Transforming Gender and Imagination: Butterfly Imagery in East Asian Culture

Sookja Cho, School of International Letters and Cultures, College of Liberal Arts and Sciences

Paying attention to the deep engagement with images of the butterfly in Chinese and Korean culture, this project traces back and explores the cultural associations and meanings of butterflies in both countries at the various levels of engagement, ranging from the elite literary discourse, to popular vernacular storytelling, and to local religious texts.

Whiteness on the Border, or Mapping the U.S. Racial Imaginary in Brown and White

Lee Bebout, Department of English

This project is an in-depth investigation of the Mexican-descent peoples location within the U.S. racial imaginary. This book project will examine how popular representations of Mexicans, Chicanos, and the border have been used to construct white nationalist discourses.
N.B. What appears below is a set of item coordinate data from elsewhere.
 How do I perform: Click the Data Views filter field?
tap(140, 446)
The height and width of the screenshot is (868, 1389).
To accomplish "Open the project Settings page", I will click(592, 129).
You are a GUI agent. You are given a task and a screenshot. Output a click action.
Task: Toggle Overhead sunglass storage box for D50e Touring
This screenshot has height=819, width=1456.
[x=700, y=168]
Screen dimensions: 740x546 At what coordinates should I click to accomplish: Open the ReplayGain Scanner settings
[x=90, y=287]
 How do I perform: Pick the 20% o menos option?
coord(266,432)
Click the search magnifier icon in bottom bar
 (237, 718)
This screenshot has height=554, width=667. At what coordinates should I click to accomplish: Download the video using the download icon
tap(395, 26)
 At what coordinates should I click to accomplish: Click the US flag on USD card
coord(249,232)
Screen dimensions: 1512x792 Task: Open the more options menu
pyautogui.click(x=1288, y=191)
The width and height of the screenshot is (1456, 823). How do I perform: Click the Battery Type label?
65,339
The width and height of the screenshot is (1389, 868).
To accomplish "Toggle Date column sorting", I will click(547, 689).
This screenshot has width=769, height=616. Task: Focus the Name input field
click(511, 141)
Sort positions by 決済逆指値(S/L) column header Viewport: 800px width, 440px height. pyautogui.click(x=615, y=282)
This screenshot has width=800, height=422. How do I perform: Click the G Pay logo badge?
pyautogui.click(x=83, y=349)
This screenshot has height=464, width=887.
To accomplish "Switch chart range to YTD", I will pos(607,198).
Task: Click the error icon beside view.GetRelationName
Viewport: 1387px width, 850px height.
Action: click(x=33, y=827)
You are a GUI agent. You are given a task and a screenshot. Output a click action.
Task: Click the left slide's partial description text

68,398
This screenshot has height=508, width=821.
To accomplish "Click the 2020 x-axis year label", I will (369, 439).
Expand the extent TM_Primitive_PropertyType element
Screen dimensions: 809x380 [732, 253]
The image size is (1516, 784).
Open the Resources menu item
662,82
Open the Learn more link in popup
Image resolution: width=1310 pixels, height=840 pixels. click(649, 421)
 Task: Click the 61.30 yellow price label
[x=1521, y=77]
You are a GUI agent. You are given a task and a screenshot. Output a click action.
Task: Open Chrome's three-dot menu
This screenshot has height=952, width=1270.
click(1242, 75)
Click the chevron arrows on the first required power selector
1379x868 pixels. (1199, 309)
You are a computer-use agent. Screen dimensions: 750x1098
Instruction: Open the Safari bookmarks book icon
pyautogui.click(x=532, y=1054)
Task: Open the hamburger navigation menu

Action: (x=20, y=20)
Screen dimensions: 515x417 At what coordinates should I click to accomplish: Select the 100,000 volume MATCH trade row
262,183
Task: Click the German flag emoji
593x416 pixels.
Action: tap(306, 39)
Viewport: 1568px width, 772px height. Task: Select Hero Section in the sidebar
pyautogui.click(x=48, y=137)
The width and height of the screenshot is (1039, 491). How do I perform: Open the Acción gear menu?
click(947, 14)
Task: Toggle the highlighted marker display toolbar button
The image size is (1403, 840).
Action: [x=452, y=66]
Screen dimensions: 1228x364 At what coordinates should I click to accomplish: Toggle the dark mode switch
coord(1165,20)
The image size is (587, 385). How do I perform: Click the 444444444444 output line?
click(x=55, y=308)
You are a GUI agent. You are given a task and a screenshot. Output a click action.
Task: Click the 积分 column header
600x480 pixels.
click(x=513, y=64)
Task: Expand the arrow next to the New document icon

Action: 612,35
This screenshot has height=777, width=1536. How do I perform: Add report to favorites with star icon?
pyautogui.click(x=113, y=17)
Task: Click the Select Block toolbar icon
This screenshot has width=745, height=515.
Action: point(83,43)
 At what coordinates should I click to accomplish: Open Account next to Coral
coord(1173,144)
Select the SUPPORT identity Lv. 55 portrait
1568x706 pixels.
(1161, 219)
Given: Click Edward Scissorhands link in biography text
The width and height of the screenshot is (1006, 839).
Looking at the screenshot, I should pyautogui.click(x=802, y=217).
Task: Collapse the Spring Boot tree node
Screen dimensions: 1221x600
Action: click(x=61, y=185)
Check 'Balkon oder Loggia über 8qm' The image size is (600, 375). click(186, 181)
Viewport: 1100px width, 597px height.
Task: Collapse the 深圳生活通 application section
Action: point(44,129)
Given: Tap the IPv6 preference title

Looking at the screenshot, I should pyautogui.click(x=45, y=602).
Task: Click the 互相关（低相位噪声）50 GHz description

Latina/o Literature and the Cross-Currents of U.S. Environmentalism

David J. Vázquez, Department of English, University of Oregon

This project aims to develop a book-length study, tentatively titled "Latina/o and the Cross-Currents of U.S. Environmentalism," that identifies parallel and countervailing traditions of environmental thought in contemporary Latina/o literature that speak powerfully to environmental justice frameworks.
2011-2012: The Humanities and Immigration, Migration, and Movement
"Shielded by the Blood of Christ:" Evangelical Migrants in Mexico and the United States

Leah M. Sarat, School of Historical, Philosophical, and Religious Studies

This two-part project will examine the experience of evangelical Christian migrants on both sides of the U.S.-Mexico border. In Mexico, the highest rates of evangelical conversion have occurred among impoverished populations, including indigenous communities.
From Land to Body: Reinterpretations of the Self in Jewish Narratives from the Hellenistic Diaspora

Françoise Mirguet, School of International Letters and Cultures

What happens to a society's conception of identity, for the most part defined in relation to a land, when parts of this society leave that land and establish in a world dominated by a totally different sense of self?

The Experiences of Migrants from the BRIC Countries

Claudia Sadowski-Smith, Department of English
Wei Li, Asian Pacific Studies

The BRIC acronym was coined in 2001 for countries - Brazil, Russia, India, and China - considered to be at a similar stage of newly advanced economic development.This project will help address the lack of comparative studies on U.S. migration by examining the histories and contemporary patterns of BRIC migration and its impact on existing theories of movement, diaspora, race/ethnicity, and trans-nationalism.